What if you could have 21 conversations with each of your children? I’m talking about individual one-on-one conversations. You could talk about anything. The weather, their wish list, clothing, friends, schoolwork, courtship, college, God…

I bet after 21 conversations you would feel much more connected with your child. And your child would feel much more connected with you. There would probably be more mutual respect, and trust, resulting in your child making better choices for himself with your advice and guidance. You might understand his hopes and dreams, get to know more about his friends, and how he thinks. He might begin to ask you questions about your hopes and dreams when you were his age. He might ask questions about his faith, and what it all means - for real.

It would be wonderful to have 21 conversations with each of your children before they’re grown, wouldn’t it?

What if I told you that you could find a way to have 21 half-hour conversations with each of your children this month?

This past Advent, we did something that many people would call drastic.
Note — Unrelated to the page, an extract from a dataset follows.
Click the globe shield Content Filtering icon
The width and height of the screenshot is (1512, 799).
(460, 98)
We banned the use of the dishwasher. Each Sunday, one of our children is assigned the role of Hosteller, whose job it is, among other duties, to help me with the dishes. After every meal, we clear the table (with the help of our Sacristan), scrub the sink, and choose who gets to wash/rinse and who will dry/put up. There is something about sinking your hands into warm sudsy water, and the rhythm of washing or wiping dishes that relaxes body, mind, and spirit. It’s an activity that seems to invite conversation. So for one half-hour, three times each day, for one week, one child gets my focused attention.
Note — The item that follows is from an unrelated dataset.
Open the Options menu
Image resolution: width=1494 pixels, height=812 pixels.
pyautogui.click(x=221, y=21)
As a result of this change, I feel that I am more in tune with each child. While we are standing at the sink, we might discuss music, or art, or a Bible reading. Sometimes we spot a beautiful bird outside the window and talk about him, or we laugh at the antics of our goats and chickens, whose barnyard is just outside the kitchen window. The conversation often turns to current readings or projects, and even news items. I feel that I understand each child’s needs, strengths, weaknesses, hopes and dreams better than I did before. They feel important and loved. *I* feel important and loved. And I have an opportunity to spend time with six wonderfully unique and precious souls.

What will your 21 conversations be?

P.S. The dishes are a whole lot cleaner than they were when we used the dishwasher. Bumpy was right - the best brand is “Armstrong”.

2 Responses to 21 Conversations

  1. LeAnn

    When we moved into our old farmhouse nearly 4 years ago, we did not have a dishwasher. From the get go, we always knew we’d get one– eventually. Well, here we are 4 years later and we have not bought one yet! Handwashing makes for some relaxing conversations and even alone time. I keep saying I will get one, during those crazy busy times when it would be a time-saver, but there must be some reason I am dragging my feet…

  2. Susan

    What a great idea! We don’t have a dishwasher and I generally have been trying to get the kids to take over washing dishes for me. But I like this idea better! Thanks!